● **DATASET**
....
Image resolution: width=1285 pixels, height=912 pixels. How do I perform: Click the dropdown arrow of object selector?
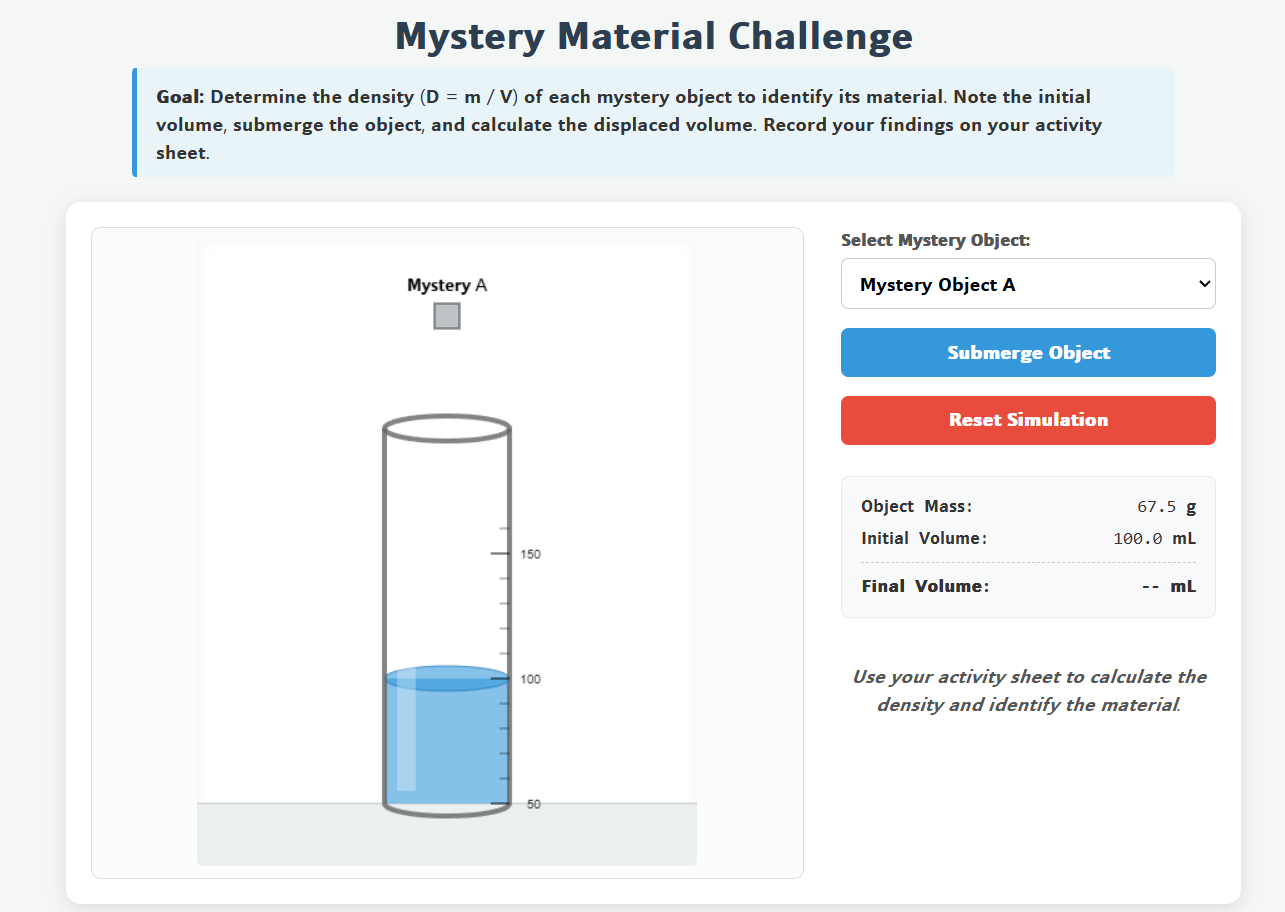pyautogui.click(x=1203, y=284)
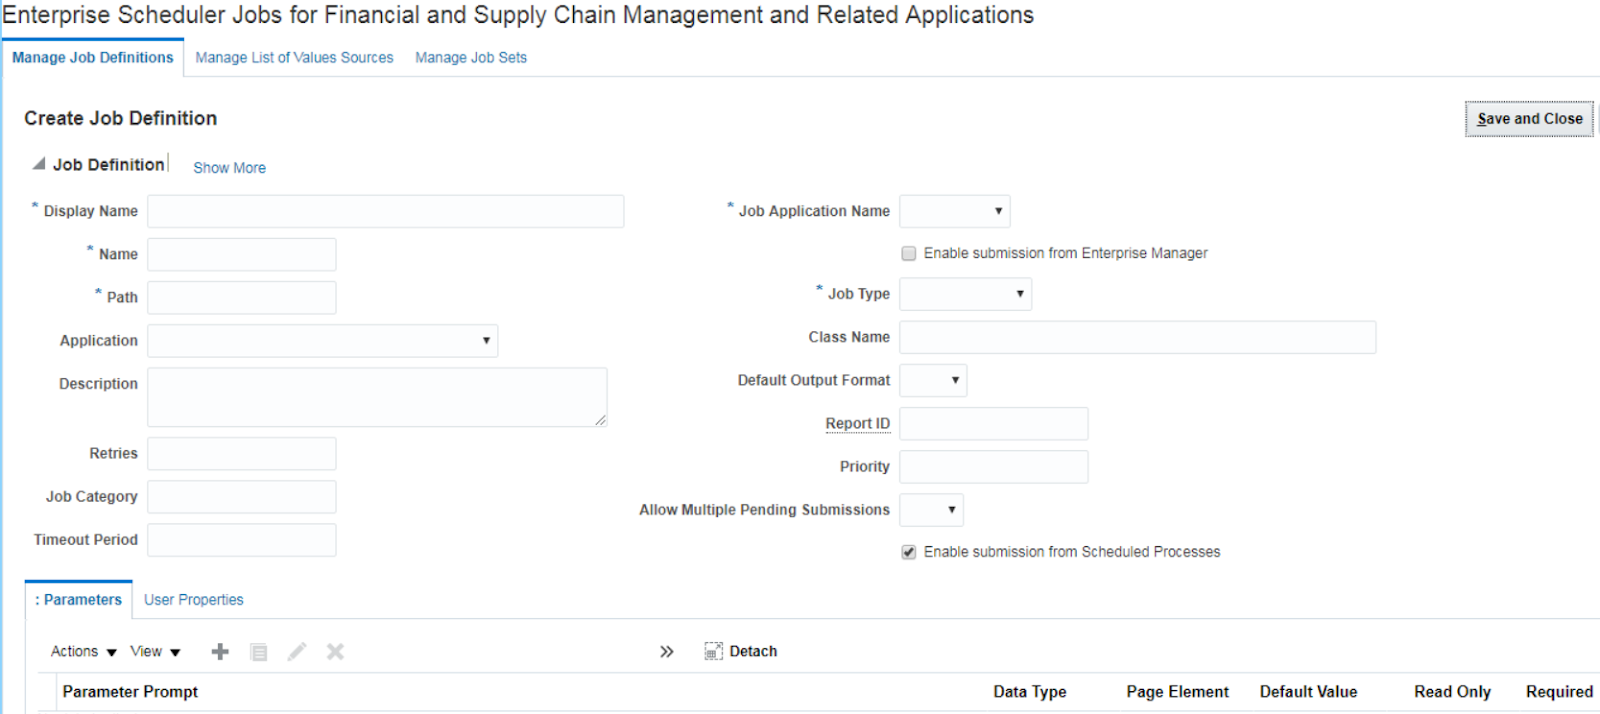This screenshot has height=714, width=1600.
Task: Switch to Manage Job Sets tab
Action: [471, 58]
....
● **PROBLEM DESCRIPTION**
Would you return the data exactly as written, without the pictures?

● **COMPLETED EXERCISE**
Image resolution: width=1285 pixels, height=912 pixels. How do I perform: Click the dropdown arrow of object selector?
pyautogui.click(x=1203, y=284)
This screenshot has height=714, width=1600.
Task: Switch to Manage Job Sets tab
Action: [471, 58]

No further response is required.